RECORDS FOR THE TASK
────────

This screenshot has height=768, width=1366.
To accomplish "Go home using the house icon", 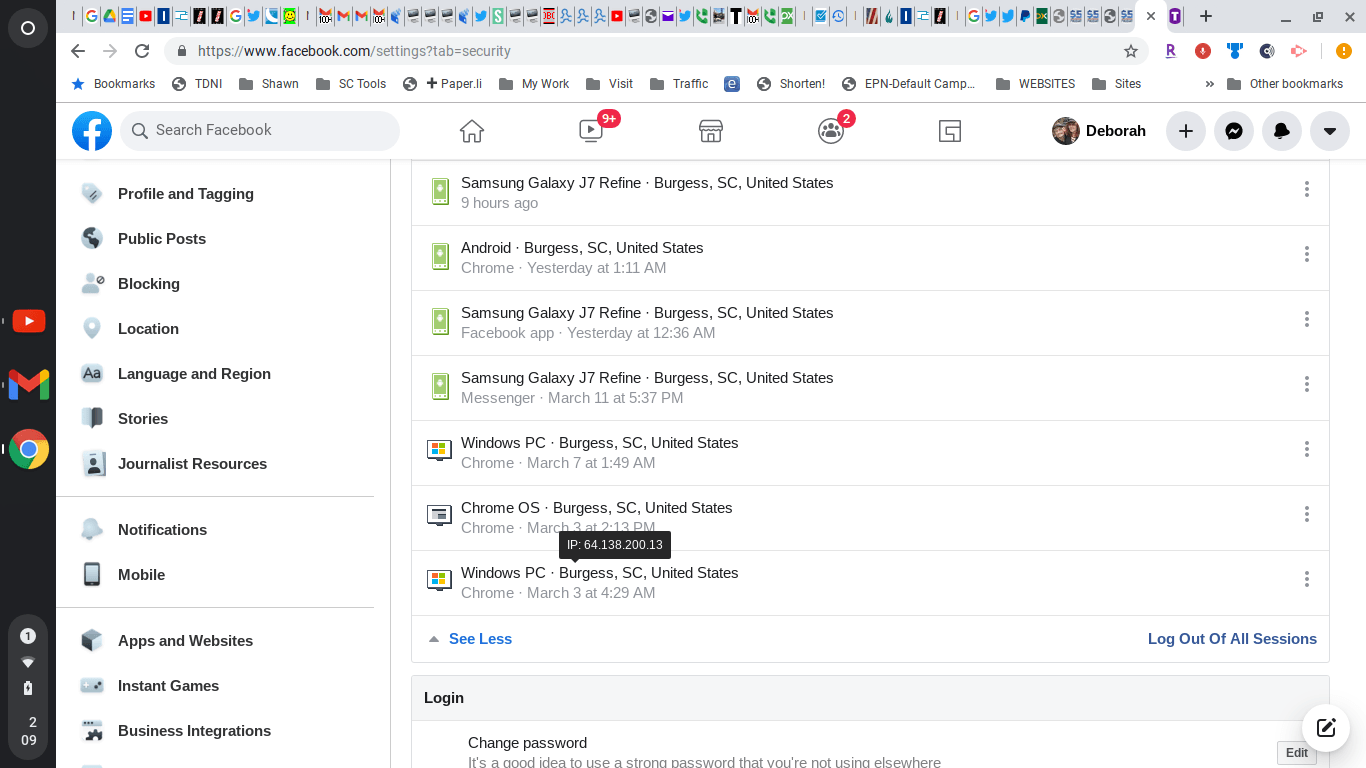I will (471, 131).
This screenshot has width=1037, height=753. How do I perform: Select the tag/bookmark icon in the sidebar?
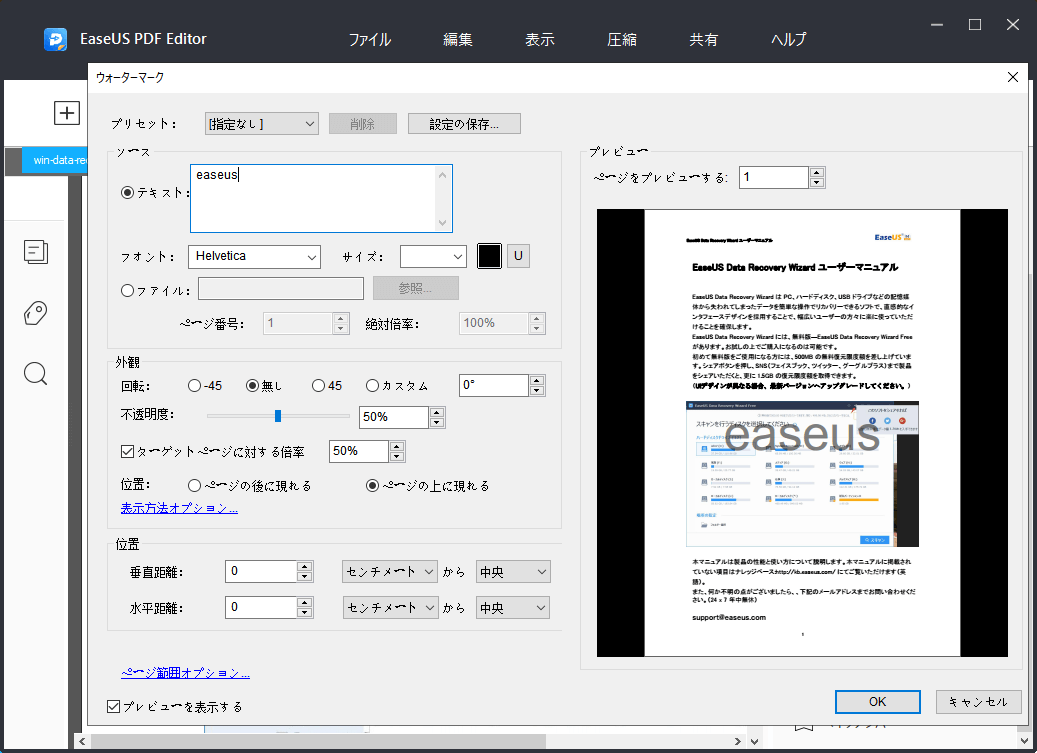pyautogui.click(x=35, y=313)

────────

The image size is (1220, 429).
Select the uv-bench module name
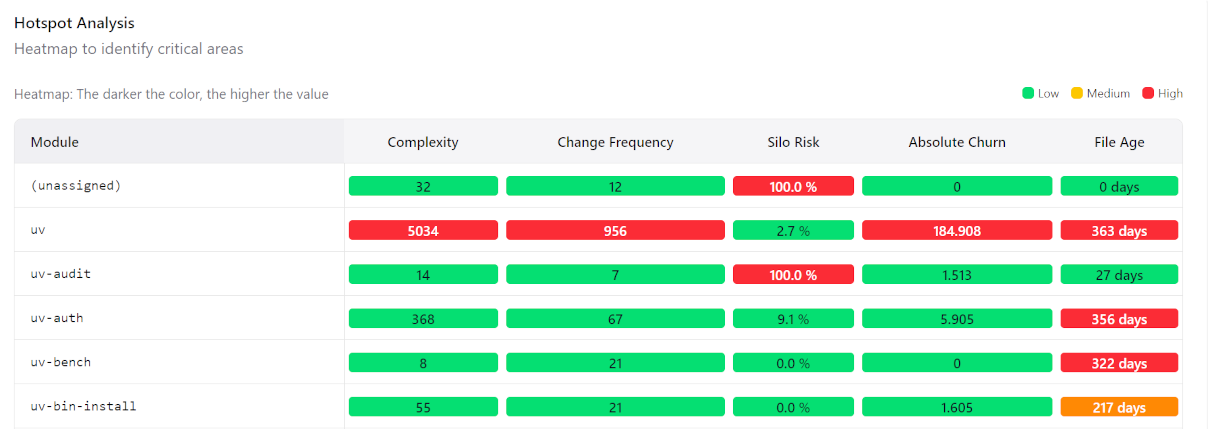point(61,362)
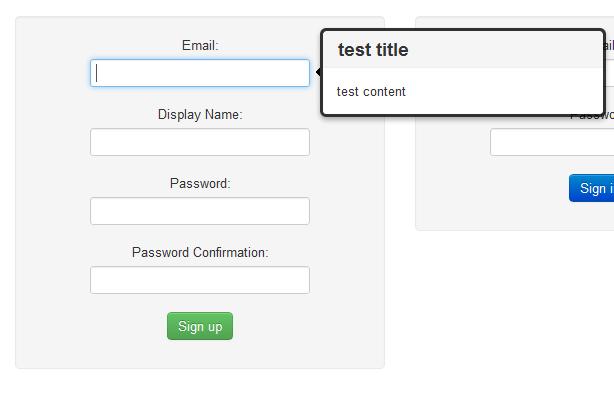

────────

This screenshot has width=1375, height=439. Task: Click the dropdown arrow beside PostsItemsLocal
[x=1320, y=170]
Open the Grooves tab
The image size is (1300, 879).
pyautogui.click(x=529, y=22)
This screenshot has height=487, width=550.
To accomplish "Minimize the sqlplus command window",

────────

WHAT IS NEEDED
Write out, from the lines above, only those from the line with "This screenshot has height=487, width=550." to the line with "the sqlplus command", exactly as given, including the first and the last.

RESPONSE AREA
This screenshot has height=487, width=550.
To accomplish "Minimize the sqlplus command window",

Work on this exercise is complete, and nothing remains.